## TASK STATEMENT
In the records below, begin at the line containing "1466x928 pixels. At" and end at the line containing "Click Negative Marks 1.00 under question 1"; quote every line in that span exactly, including both boundary lines, and no others.

:: MATERIAL FOR THIS EXERCISE ::

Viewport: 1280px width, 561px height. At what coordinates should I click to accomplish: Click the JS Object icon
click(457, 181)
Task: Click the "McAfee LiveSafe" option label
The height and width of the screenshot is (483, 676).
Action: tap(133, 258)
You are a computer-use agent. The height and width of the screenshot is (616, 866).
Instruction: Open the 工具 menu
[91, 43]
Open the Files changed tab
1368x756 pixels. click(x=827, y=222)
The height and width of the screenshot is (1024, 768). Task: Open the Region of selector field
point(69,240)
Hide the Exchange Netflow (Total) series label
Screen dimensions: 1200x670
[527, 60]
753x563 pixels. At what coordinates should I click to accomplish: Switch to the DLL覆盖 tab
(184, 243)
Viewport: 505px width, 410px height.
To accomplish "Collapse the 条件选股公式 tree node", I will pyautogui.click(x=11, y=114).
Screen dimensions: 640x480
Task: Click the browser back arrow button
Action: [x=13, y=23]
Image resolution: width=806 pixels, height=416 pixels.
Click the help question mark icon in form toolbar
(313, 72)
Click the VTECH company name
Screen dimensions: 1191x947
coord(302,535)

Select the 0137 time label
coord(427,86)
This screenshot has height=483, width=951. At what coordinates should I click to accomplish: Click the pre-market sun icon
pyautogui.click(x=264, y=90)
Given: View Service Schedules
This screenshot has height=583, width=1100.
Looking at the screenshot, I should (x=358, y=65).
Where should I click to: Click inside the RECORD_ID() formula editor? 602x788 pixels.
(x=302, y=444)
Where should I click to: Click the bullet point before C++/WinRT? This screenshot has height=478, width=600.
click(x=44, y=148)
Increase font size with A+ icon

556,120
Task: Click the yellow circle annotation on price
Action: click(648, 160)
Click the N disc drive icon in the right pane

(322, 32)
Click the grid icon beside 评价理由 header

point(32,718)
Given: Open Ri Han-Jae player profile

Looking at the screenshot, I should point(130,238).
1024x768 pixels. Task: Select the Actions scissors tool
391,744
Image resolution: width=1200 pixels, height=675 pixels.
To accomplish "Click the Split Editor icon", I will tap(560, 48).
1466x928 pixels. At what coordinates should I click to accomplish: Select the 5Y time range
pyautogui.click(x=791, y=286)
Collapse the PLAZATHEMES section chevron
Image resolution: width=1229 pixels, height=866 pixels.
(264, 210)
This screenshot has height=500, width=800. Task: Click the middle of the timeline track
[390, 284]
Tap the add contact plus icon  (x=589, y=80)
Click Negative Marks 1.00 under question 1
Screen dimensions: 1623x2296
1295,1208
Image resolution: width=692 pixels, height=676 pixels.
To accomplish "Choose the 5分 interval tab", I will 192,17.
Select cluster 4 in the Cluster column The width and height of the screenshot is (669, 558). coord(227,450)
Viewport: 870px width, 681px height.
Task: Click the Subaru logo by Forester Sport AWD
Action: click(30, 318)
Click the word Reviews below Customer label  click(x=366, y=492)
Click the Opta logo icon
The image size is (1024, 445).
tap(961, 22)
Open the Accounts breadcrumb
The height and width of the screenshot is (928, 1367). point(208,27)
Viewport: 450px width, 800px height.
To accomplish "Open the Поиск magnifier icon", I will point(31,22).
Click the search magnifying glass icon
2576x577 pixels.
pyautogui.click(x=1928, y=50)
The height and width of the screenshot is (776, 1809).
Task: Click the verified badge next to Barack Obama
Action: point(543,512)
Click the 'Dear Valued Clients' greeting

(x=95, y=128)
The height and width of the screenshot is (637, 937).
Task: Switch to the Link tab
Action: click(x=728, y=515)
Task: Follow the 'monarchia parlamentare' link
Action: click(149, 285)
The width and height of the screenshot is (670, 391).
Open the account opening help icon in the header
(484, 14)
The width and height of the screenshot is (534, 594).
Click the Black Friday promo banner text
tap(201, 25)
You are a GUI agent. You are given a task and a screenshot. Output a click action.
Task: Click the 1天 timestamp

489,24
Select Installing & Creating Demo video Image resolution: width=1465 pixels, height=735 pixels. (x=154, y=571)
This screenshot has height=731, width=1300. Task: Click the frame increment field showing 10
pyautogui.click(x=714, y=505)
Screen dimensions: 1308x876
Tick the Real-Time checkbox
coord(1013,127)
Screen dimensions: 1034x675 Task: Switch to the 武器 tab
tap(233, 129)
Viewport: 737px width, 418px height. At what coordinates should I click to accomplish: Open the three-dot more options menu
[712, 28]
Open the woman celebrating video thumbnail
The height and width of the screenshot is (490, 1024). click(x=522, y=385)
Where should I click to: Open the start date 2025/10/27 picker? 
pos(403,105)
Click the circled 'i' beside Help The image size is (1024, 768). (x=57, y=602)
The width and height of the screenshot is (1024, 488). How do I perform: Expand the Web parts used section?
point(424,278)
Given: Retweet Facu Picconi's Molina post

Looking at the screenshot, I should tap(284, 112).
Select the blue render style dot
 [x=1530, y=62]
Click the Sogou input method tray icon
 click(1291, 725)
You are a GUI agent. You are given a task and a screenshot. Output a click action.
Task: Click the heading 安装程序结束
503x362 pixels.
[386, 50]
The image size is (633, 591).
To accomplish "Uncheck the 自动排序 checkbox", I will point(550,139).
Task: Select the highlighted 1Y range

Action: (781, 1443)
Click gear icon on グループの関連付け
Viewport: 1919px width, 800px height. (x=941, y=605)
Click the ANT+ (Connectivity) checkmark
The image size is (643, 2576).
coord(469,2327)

:::

## RESULT OF THIS TASK
1466x928 pixels. At what coordinates should I click to accomplish: Select the 5Y time range
pyautogui.click(x=791, y=286)
Collapse the PLAZATHEMES section chevron
Image resolution: width=1229 pixels, height=866 pixels.
(264, 210)
This screenshot has height=500, width=800. Task: Click the middle of the timeline track
[390, 284]
Tap the add contact plus icon  (x=589, y=80)
Click Negative Marks 1.00 under question 1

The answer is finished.